It is a sign of hope that a “retreat walk” is being organized through the Appalachian Trail this spring, from New York state to Washington DC called “Life, Liberty, and the Path of Happiness.” The monks and nuns from Plum Village who are initiating it, are known for smiling, singing, and connecting in a deep way with the earth. People who have spent time with them know that they make togetherness into a high art; they have ways of giving people a direct experience of interconnectedness and include the earth as an equal member of the community.
This walk is clearly answering a call to re-enliven the connection with the earth. The aspect of earth that they connect with is multi-dimensional. In family systems constellations they would call “Terra Firma” the part of earth that is unaffected by historical events happening on the surface. Hovering above Terra Firma is a geo-political layer, where we live most often, that carries the resonance of ownership, historical, and human events that happened there. For the land in the US, there can be a lot of static when trying to connect with Terra Firma due to ingrained habits and because connecting any deeper is an impulse that has been actively repressed in our culture.
In places where rituals have been practiced for centuries and layers of intention have been built up over Terra Firm, people say that Terra Firma is more accessible and that they can feel a different quality of aliveness in the land. In Iceland for example, which was just out of reach of the Crusades, nature mysticism was not violently suppressed as it was across most of Europe. More than half of the people in Iceland today believe that elves exist! There have even been recent cases there where plans for highway construction was diverted, out of respect for fairy dwellings and invisible pathways which are well-known to be routes tread by nature spirits.

The next time we visit Iceland, our fist stop will be the Elfschool, a museum in Reykjavík that educates people about the elves and hidden people of Iceland. This may seem simply folksy and cute (and it is!), but there is more to it than that. There is a transformative power in storytelling, and stories of elves and nature spirits form part of the connective tissue to a place in the pscyhe of all Americans with European ancestry. They are ultimately our stories too. All indigenous cultures once knew nature as an animate being. Mother Nature does not work alone; she has millions of children that surround us every day, living with us, in us, among us, and enable human life to be possible.
In places where nature mysticism has not been lost, we can find pathways that open other options for how humans and the earth can be in relationship. It does not need to be seen as a given that nature is just inert matter. As humans we do not need to look at the earth as a shopping list, an inventory of what can be sold, and what will give us the quickest hit for our most immediate problems. Most of humanity has had an altogether different relationship with the earth. In places where people are tending regularly to their relationship with nature, giving thanks to the land, acknowledging that the plants, animals, and minerals are as alive as we are, the land responds in kind. The humans live with a deeper sense of abundance, the land provides the food and the medicine needed; even the weather cooperates.
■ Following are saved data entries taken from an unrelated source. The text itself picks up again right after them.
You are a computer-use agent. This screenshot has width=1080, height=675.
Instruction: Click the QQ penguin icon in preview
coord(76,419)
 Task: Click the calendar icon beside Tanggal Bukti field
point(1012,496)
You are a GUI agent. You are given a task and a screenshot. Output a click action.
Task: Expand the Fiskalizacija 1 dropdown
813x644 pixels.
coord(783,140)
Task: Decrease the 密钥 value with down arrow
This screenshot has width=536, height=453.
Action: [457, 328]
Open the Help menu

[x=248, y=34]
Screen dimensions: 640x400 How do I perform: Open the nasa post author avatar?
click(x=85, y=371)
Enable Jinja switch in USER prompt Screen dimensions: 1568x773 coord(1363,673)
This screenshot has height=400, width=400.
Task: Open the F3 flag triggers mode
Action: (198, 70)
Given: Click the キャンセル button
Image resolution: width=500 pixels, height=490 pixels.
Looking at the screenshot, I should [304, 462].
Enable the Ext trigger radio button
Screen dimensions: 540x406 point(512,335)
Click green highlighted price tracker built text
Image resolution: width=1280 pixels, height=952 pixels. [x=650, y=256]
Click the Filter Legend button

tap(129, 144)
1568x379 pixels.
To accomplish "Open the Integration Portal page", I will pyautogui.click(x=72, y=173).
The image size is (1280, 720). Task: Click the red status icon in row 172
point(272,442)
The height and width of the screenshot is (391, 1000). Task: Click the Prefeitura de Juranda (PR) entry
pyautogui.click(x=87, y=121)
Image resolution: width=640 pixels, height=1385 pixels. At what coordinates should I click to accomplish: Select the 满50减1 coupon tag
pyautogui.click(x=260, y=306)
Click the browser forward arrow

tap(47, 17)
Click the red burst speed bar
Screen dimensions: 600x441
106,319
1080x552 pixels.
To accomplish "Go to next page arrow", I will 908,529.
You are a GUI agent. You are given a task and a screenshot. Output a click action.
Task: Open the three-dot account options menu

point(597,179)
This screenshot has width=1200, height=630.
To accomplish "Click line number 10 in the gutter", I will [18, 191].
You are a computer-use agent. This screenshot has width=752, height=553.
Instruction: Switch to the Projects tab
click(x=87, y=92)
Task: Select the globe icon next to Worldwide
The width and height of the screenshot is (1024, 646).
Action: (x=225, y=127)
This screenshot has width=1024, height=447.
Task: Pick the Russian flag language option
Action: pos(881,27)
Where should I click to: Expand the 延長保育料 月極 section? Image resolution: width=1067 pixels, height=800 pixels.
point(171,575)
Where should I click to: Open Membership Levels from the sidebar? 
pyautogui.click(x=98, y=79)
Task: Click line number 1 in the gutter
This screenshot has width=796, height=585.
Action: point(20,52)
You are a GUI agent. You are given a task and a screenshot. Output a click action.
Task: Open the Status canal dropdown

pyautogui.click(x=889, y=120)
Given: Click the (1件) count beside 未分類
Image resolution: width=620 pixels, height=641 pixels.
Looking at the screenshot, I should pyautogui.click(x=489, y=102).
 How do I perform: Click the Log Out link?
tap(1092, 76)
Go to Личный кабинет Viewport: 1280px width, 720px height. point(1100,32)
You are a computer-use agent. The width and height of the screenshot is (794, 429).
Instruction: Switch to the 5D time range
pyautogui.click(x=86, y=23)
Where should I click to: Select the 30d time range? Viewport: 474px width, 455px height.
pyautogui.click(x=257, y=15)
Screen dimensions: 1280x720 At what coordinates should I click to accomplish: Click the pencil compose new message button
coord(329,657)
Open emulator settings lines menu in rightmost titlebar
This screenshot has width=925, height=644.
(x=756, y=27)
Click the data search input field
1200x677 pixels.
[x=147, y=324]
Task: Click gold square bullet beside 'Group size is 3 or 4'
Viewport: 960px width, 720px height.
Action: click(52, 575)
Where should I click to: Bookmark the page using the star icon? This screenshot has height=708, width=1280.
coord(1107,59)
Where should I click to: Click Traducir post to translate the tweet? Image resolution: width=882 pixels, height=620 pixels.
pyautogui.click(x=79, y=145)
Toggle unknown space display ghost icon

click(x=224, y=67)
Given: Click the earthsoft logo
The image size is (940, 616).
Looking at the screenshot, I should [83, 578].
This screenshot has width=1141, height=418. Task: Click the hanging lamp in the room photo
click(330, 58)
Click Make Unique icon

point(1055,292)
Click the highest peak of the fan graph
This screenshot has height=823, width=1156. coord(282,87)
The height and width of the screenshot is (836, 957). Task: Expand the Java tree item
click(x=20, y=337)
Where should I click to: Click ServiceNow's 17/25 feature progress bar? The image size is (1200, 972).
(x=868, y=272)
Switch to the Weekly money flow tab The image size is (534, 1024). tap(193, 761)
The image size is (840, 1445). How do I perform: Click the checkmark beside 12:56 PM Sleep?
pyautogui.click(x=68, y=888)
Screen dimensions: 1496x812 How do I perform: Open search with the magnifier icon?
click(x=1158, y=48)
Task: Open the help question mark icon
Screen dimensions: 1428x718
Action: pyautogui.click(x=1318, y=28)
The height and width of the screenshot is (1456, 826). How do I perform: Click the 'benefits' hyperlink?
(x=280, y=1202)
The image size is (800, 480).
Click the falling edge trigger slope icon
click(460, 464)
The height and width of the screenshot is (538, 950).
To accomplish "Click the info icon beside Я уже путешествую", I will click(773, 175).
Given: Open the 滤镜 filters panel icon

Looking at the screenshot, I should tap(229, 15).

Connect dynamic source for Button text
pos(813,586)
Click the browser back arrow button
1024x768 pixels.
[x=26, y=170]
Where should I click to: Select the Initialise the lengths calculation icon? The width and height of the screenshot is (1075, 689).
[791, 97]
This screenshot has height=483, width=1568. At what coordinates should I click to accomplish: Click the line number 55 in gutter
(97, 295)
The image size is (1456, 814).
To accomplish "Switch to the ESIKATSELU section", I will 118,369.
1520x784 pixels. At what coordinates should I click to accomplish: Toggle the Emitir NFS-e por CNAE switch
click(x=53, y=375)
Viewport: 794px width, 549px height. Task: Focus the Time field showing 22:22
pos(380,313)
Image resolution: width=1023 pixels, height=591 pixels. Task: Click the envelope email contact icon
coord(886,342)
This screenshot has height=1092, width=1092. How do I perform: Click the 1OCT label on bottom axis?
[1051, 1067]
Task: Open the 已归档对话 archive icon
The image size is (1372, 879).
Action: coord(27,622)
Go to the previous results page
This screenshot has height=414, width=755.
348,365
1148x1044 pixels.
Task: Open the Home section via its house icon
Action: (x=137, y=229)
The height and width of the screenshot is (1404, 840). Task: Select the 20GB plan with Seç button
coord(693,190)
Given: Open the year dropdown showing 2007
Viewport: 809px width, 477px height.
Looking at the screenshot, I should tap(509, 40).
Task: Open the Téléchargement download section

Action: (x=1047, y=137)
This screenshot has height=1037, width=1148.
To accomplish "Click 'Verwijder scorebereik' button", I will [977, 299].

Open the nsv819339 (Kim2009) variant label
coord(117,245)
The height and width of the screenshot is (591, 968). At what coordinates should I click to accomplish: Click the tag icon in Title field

We are inspired by so many writers hard at work correcting the dominant way of relating to the earth. The writer David Abram will make you ecstatic for the soft animal of your being; Martin Shaw will make you want to spend a year walking the trails around your home, however un-glamorous they may seem when you began; Derrick Jensen will hit you in the gut with just how out of whack the “Man over Nature” worldview is.
And then there are many people in the US working quietly to do repair work on behalf of Mother nature. The Druid’s Garden draws on the spiritual cosmologies that were squashed in the same era as reverence for nature was squashed. They take obvious delight in revitalizing their relationship with the earth, going to places where they feel the land could particularly use some love and attention, like a quarry near their home in Pennsylvania, or an area where forests have been clearcut, and finding ways to offer companionship and healing. A core practice they recommend to begin, is simply going to a place in nature with no cell phone, no agenda, and just sitting there, listening, and watching what happens. They recommends an initial commitment of only ten minutes every week and promise that nature itself will provide instructions on what to do next.
So if you can, jump at the chance to go on this “retreat hike” down the Appalachian Trail. You will not go as a lone atom, but as an organism, most likely giggling like these monks, and in quiet witnessing of the extraordinariness of this earth. This is most definitely the first step.